In this regard, in his message on Facebook, Ramírez explained his intimate relationship with and admiration for José Martí, a figure that he discovered outside "school books, walls and news", "in the letters in which Máximo Gómez y Antonio Maceo criticized and branded him as 'effeminate," "a Martí who shit and liked hashish. "

"When I decided to leave the scene in the film, as I felt that attacking him was, given the circumstances, the greatest gesture of affection. The necessary step to lower him from his pedestal and bring him down to the level of the people, to render him a real friend. And now that is happening right now, with this whole movement, Martí must be rejoicing," he added.

"This whole event has generated very interesting and necessary debates. It is another film that transpires in real time, written and performed by all of us. It is very healthy to question nationalism, and everything that is cultivated and imposed. Whatever survives this re-examination is welcome, and whatever is not should go on its way, and that's all there is to it," concluded Ramírez.

Due to the controversial dialogue in the film, in which its main characters speak of Martí, the film was censored by the official Cuban Institute of Cinematographic Art and Industry (ICAIC) and excluded from the 17th Youth Exhibition, slated for April 3 to 8 in Havana.

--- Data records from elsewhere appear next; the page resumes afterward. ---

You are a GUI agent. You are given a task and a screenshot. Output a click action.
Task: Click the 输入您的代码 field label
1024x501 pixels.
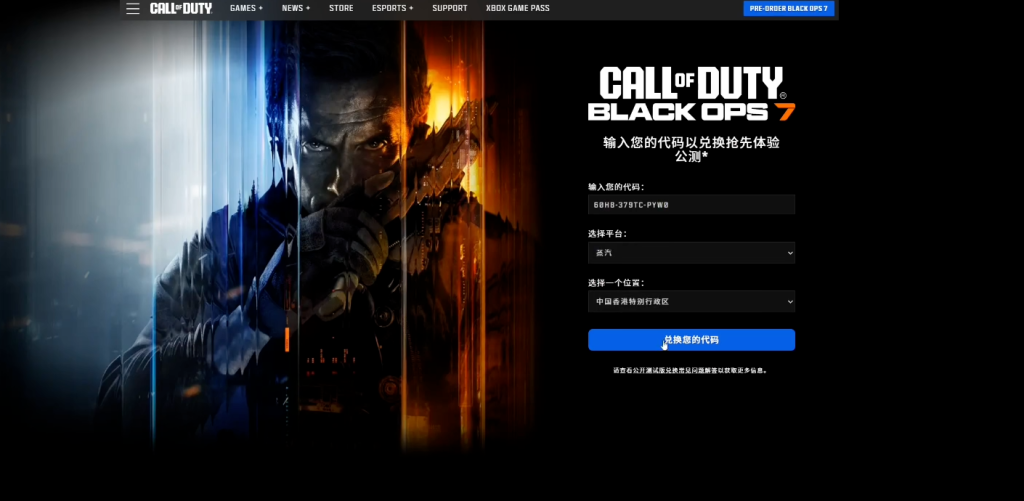click(x=616, y=187)
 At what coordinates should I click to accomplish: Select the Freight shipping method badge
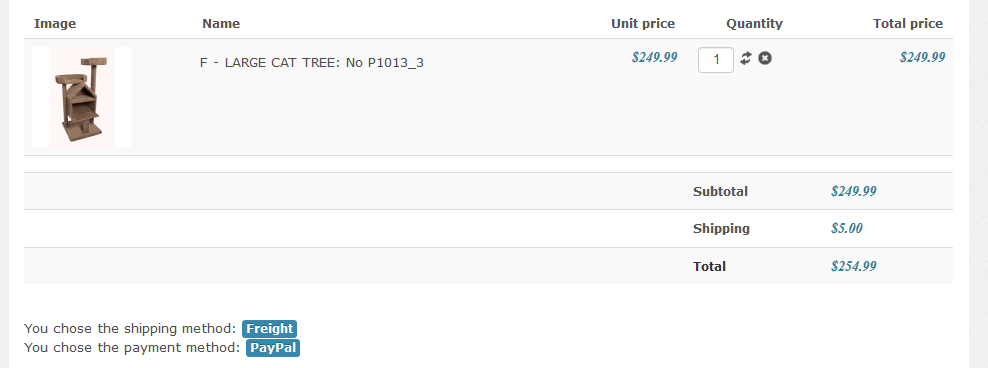[270, 329]
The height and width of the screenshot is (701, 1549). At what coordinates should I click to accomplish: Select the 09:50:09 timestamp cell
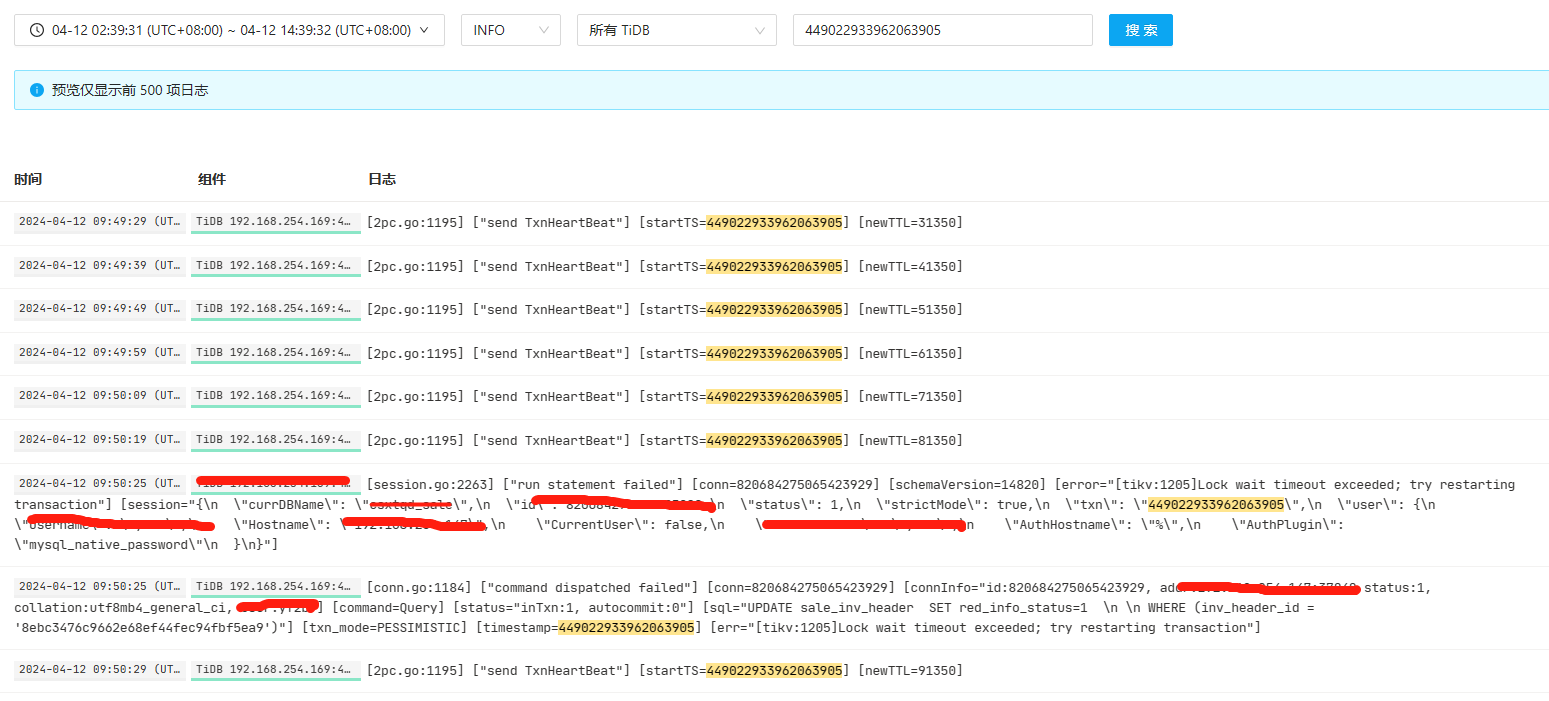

Veteran cultural authorities and pundits squared off with young filmmakerslast Thursday at ICAIC headquarters over the film.

This week the ICAIC officially confirmed the censorship of the film for "disrespect" to patriotic symbols, considering it "an insult to Martí," regardless of its context, and arguing that this was a matter that not only concerned the ICAIC, but all society and those in the world who shared his values. "It is not something that can be accepted simply as an expression of the freedom of creation."

The official newspaper Granma even drew an analogy between the content of the film and the events of March 11, 1949 when "a group of US Navy marines completed a day off in the port of Havana, in the city's Central Park. "Drunk, two of them climbed the statue of José Martí, and one urinated, while his buddies applauded."

The Communist Party newspaper stated that "insulting Marti is inadmissible. Offending him, through one's work, and with one's words, is an insult resented by the immense majority of Cubans. "

Yimit Ramírez has not been the only one to address the figure of the Apostle in a different way. The renowned and veteran director Fernando Pérez, in The Eye of the Canary, presented an atypical hero, and had no qualms about depicting a young José Martí masturbating.